Instructions for the task: Repeat exactly, and nothing more, the lines from the one that includes "Viewport: 1024px width, 576px height." through the final line of the entries; skip the pictures.

[Items from a data source]
================================

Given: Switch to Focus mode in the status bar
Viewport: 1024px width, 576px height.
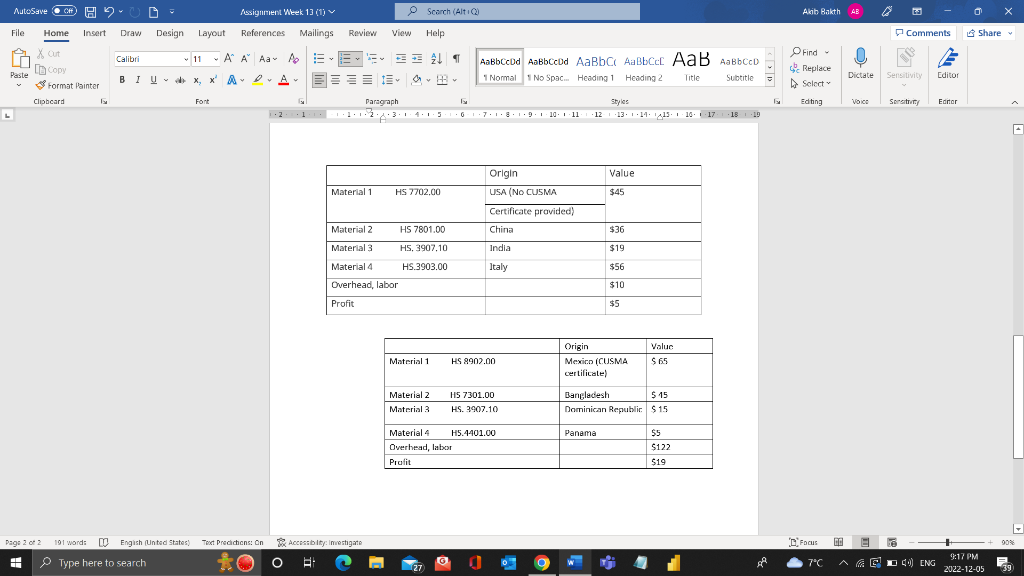Looking at the screenshot, I should click(x=806, y=541).
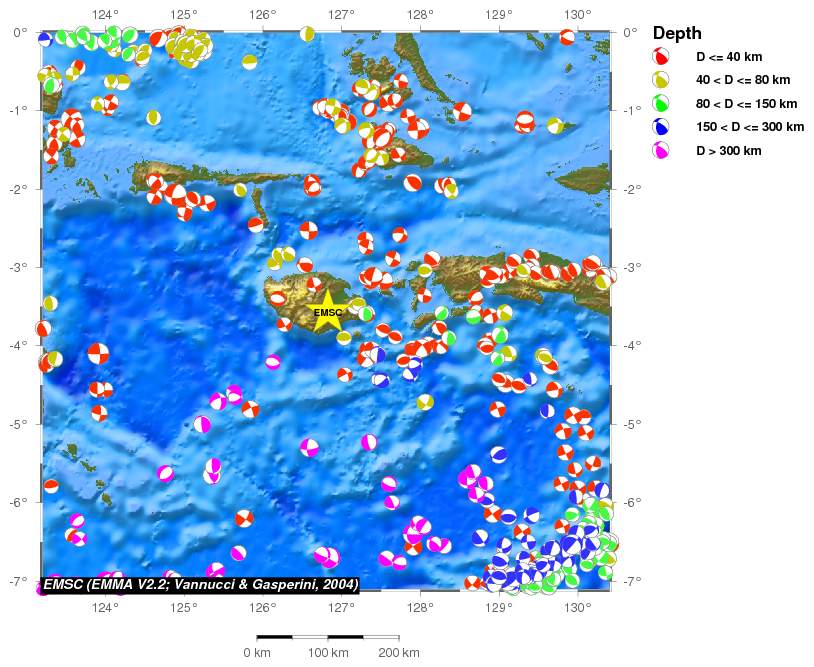Select the lone yellow beachball on top edge near 126.5°

pos(307,35)
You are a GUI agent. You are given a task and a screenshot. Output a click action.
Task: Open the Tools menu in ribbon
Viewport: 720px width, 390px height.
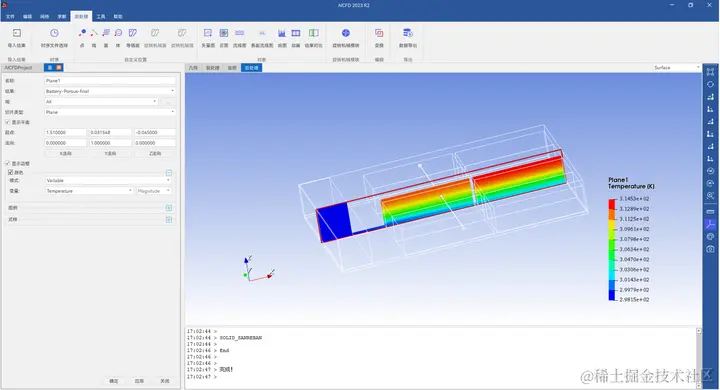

================================

Completed exercise:
Viewport: 1024px width, 576px height.
Looking at the screenshot, I should click(x=806, y=541).
Select the lone yellow beachball on top edge near 126.5°

pos(307,35)
You are a GUI agent. You are given a task and a screenshot. Output a click action.
Task: Open the Tools menu in ribbon
Viewport: 720px width, 390px height.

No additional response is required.